Exercise directions: Update the lines in the material starting at the one containing "You are a GUI" and stopping after the one containing "click(x=198, y=171)", replacing "orange" with "green" and leaving everything else unchanged. Omit the pictures from your answer.

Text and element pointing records
------
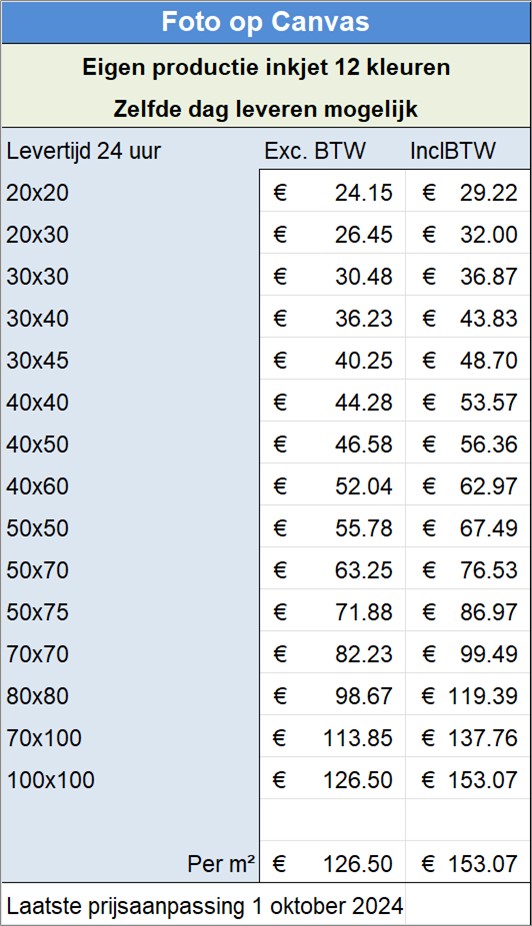Select the incl. BTW price 99.49

point(468,653)
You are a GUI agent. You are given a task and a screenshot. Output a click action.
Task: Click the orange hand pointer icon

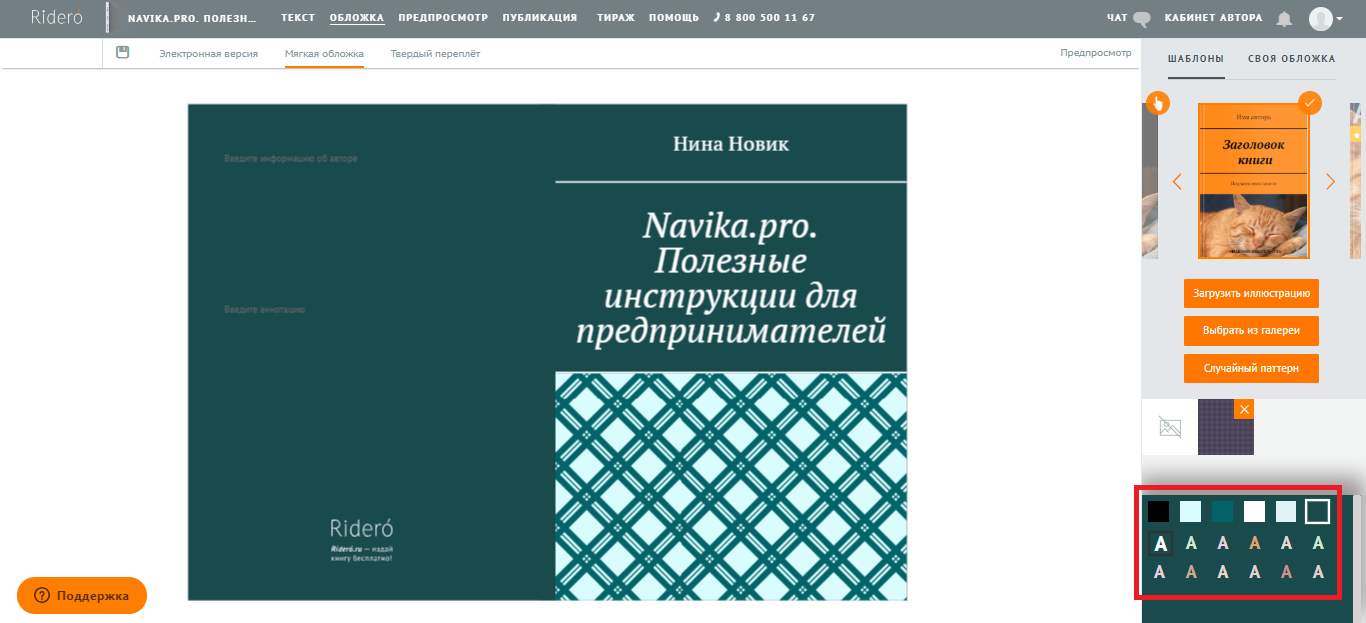click(x=1157, y=103)
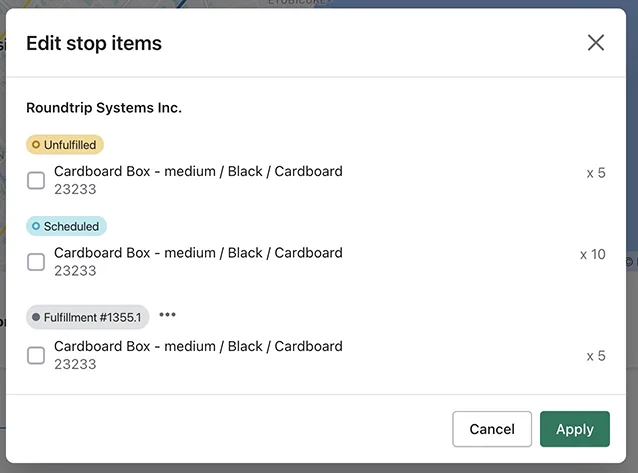Select the unfulfilled Cardboard Box item title
Screen dimensions: 638x473
click(x=198, y=171)
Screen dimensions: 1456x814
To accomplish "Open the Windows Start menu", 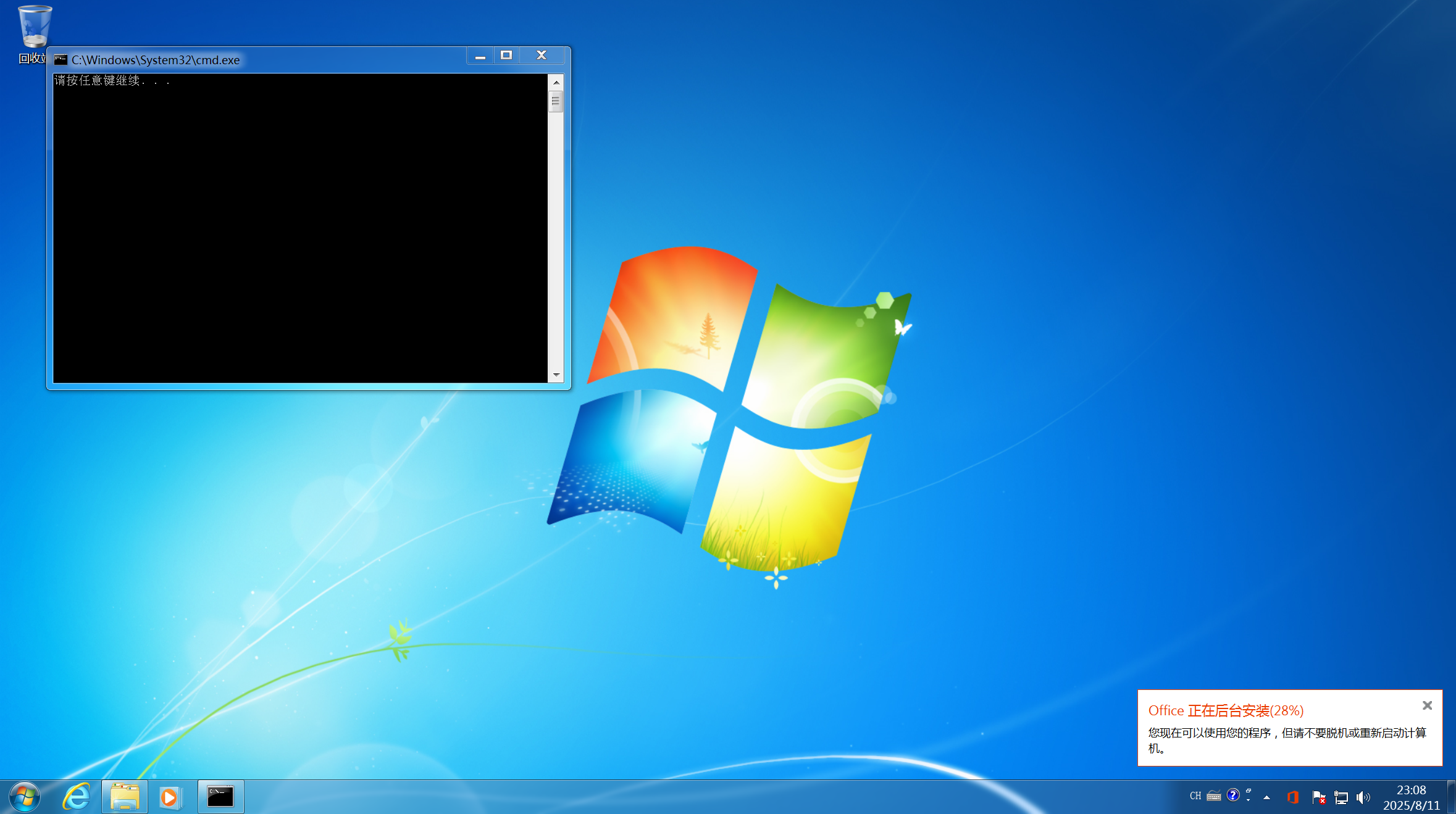I will [25, 797].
------
The reply:
You are a GUI agent. You are given a task and a screenshot. Output a click action.
Task: Click the green hand pointer icon

click(x=1157, y=103)
Select the unfulfilled Cardboard Box item title
Screen dimensions: 638x473
click(x=198, y=171)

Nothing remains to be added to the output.